Versetzung – Pflicht zur 2.Wohnung?

Guten Morgen liebe Leser,

Versetzungen kommen in einem Arbeitsverhältnis immer wieder mal vor. Laut gesetzlicher Definition in Paragraph 95 Abs. 3 Betriebsverfassungsgesetz handelt es sich um die Zuwesiung eines anderen Arbeitsbereichs, die voraussichtlich die Dauer von einem Monat überschreitet, oder die mit einer erheblichen Änderung der Umstände verbunden ist, unter denen die Arbeit zu leisten ist.

Im Rahmen von Umstrukturierungen und der Auflösung von Betriebsteilen oder Betrieben werden Arbeitnehmer dann z. B. an einen anderen Betrieb des Unternehmens oder Konzerns wohnortfern versetzt. In der mir vorliegenden Entscheidung des Arbeitsgerichts Bonn vom 20.4.2017 (Az. 3 Ca 2581/16) ging es darum, dass der Arbeitnehmer für 2 Jahre von Frankfurt/Oder nach Braunschweig versetzt wurde. Er hatte ärztliche Atteste, dass der zulässige Arbeitsweg 90 Minuten einfache Wegstrecke nicht überschreiten sollte; außerdem gab es noch weitere medizinische Einschränkungen.

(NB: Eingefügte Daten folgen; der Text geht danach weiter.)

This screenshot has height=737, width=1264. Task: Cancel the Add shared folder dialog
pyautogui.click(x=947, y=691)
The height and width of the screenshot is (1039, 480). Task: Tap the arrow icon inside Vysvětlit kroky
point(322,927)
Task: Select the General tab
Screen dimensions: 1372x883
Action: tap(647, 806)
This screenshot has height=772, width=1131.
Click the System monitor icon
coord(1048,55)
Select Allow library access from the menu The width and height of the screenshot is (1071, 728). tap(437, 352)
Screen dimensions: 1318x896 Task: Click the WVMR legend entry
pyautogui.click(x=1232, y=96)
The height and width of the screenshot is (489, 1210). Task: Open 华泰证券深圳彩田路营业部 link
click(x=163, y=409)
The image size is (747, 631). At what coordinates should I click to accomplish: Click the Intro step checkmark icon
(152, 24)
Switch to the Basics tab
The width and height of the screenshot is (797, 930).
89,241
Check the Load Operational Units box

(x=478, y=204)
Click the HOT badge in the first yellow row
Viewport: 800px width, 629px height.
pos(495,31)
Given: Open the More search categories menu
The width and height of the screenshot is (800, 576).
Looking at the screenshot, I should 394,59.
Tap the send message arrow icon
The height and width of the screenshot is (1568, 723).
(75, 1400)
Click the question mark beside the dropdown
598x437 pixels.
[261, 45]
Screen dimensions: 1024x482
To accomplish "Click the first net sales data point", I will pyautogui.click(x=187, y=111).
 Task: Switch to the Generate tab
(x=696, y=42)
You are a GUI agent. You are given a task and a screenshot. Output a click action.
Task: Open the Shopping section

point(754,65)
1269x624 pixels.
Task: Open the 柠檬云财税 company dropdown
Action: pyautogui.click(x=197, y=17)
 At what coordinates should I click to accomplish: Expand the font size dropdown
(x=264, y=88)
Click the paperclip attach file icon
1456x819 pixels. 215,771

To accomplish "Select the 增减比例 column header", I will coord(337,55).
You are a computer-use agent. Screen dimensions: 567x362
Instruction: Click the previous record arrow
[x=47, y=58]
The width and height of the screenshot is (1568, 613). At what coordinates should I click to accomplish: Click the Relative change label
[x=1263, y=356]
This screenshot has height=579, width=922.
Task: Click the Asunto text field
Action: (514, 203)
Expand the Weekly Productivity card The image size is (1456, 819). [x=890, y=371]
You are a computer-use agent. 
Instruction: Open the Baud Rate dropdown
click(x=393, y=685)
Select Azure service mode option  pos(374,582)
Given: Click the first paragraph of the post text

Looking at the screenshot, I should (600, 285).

Es stellte sich die Frage – wie bei jeder Versetzung -, ob diese zumutbar war und der Arbeitgeber billiges Ermessen ausgeübt hatte. Die Arbeitgeberin argumentierte, dass der Betrieb am bisherigen Standort geschlossen worden war und es andere Beschäftigungsmöglichkeiten für den Kläger nicht gab. Zur Problematik der Reisetätigkeit führte sie aus, dass er bereits zuvor zur Arbeit anreisen mußte und er sich in Braunschweig eine Unterkunft nehmen könne, so dass er nicht täglich pendeln müsse. Schließlich übernehme die Arbeitgeberin die Unterbringungskosten.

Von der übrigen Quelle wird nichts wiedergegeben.